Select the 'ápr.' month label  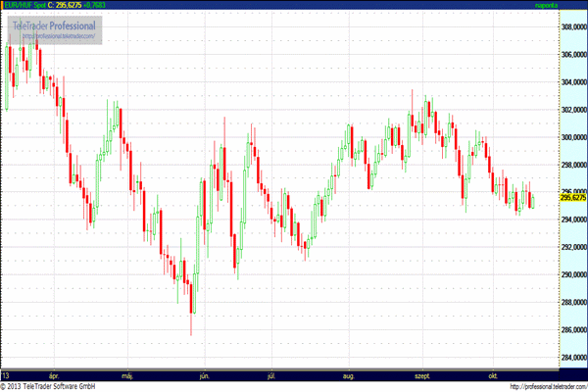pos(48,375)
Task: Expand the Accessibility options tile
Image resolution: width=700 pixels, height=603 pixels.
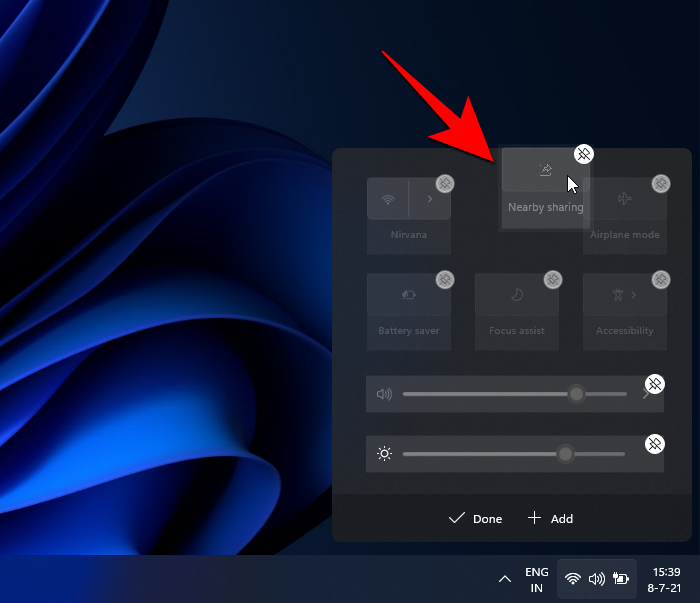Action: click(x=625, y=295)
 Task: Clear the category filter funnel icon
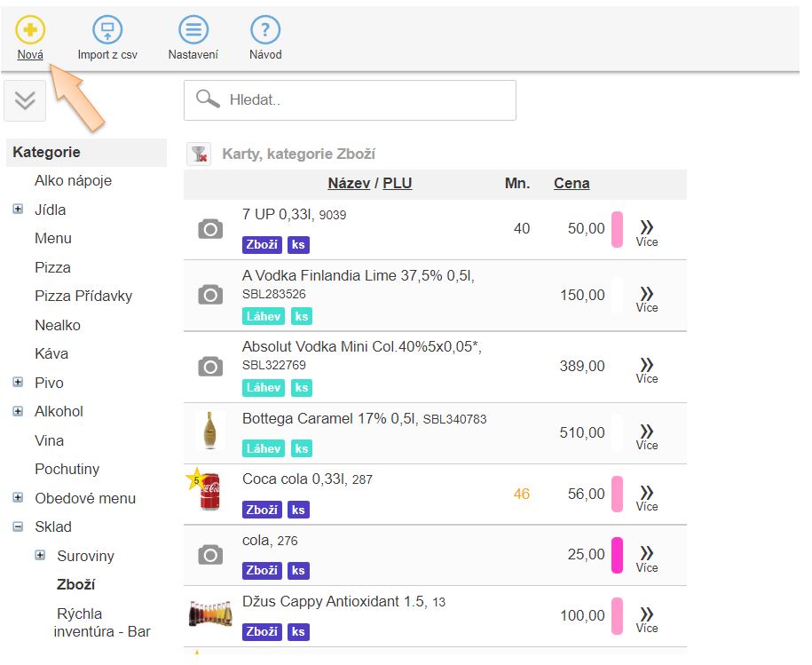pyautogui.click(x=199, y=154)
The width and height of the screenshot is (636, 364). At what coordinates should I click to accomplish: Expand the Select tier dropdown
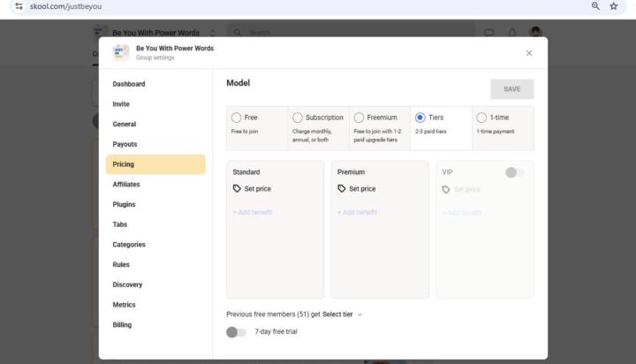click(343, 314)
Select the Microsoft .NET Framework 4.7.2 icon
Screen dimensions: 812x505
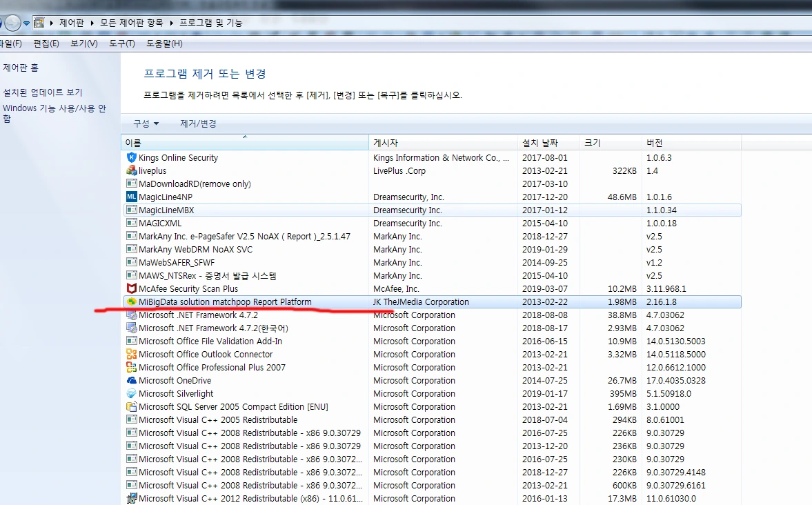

Exercise prompt:
Write out again the lines from the one with "Task: Clear the category filter funnel icon" through the end of the records exactly, without any of the pictures.

Output of the exercise:
 Task: Clear the category filter funnel icon
pyautogui.click(x=199, y=154)
The width and height of the screenshot is (636, 364). At what coordinates should I click to accomplish: Expand the Select tier dropdown
click(343, 314)
Select the Microsoft .NET Framework 4.7.2 icon
Screen dimensions: 812x505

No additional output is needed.